In order to depict your future, after downloading the app, the user must grant access to all photo albums before uploading their chosen selfie, ready for editing.
However, after uncovering the information that a Russian company was behind the fad triggered the cybersecurity scare as the creators of the app, speaking with TechCrunch stated that it “might” store users’ photos in its cloud servers and is done so for “performance and traffic”. They stated, “We might store an uploaded photo in the cloud. The main reason for that is performance and traffic: we want to make sure that the user doesn’t upload the photo repeatedly for every edit operation.”
“Most images are deleted from our servers within 48 hours from the upload date.”

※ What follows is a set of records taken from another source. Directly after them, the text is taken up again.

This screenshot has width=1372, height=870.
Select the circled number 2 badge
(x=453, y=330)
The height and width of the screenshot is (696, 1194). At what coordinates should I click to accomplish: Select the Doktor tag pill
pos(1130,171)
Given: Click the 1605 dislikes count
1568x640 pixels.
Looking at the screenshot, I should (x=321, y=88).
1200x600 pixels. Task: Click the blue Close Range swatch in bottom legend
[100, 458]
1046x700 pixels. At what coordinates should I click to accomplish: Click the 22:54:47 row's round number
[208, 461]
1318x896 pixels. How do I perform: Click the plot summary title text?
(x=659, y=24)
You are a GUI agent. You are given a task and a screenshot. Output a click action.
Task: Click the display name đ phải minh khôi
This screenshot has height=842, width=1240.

Nevertheless, it’s since been expressed by users that they’re concerned their entire photo catalogue will be stored as opposed to just one singular uploaded image, therefore violating the privacy of the consumer. Many believe the ulterior motive has been to collect as much data on individuals worldwide as possible, in hopes to be discreet and stay at the forefront of the data game and utilise for advertisement purposes.
Privacy Matters posted on Twitter: “The app is free – your data is the price. It’s true that if you’re not paying for the service then you are the product.
“None of the embedded hidden app tracking is explained anywhere and users are not given choices.”
What was FaceApp’s response to the claims?
FaceApp have responded to the widespread concerns, stating, “We accept requests from users for removing all their data from our servers. Our support team is currently overloaded, but these requests have our priority.
“For the fastest processing, we recommend sending the requests from the FaceApp mobile app using ‘Settings->Support->Report a bug’ with the word ‘privacy’ in the subject line. We are working on the better UI for that.”
“We don’t sell or share any user data with any third parties. Even though the core R&D team is located in Russia, the user data is not transferred to Russia.”
Is FaceApp really a cybersecurity concern? Decide for yourself.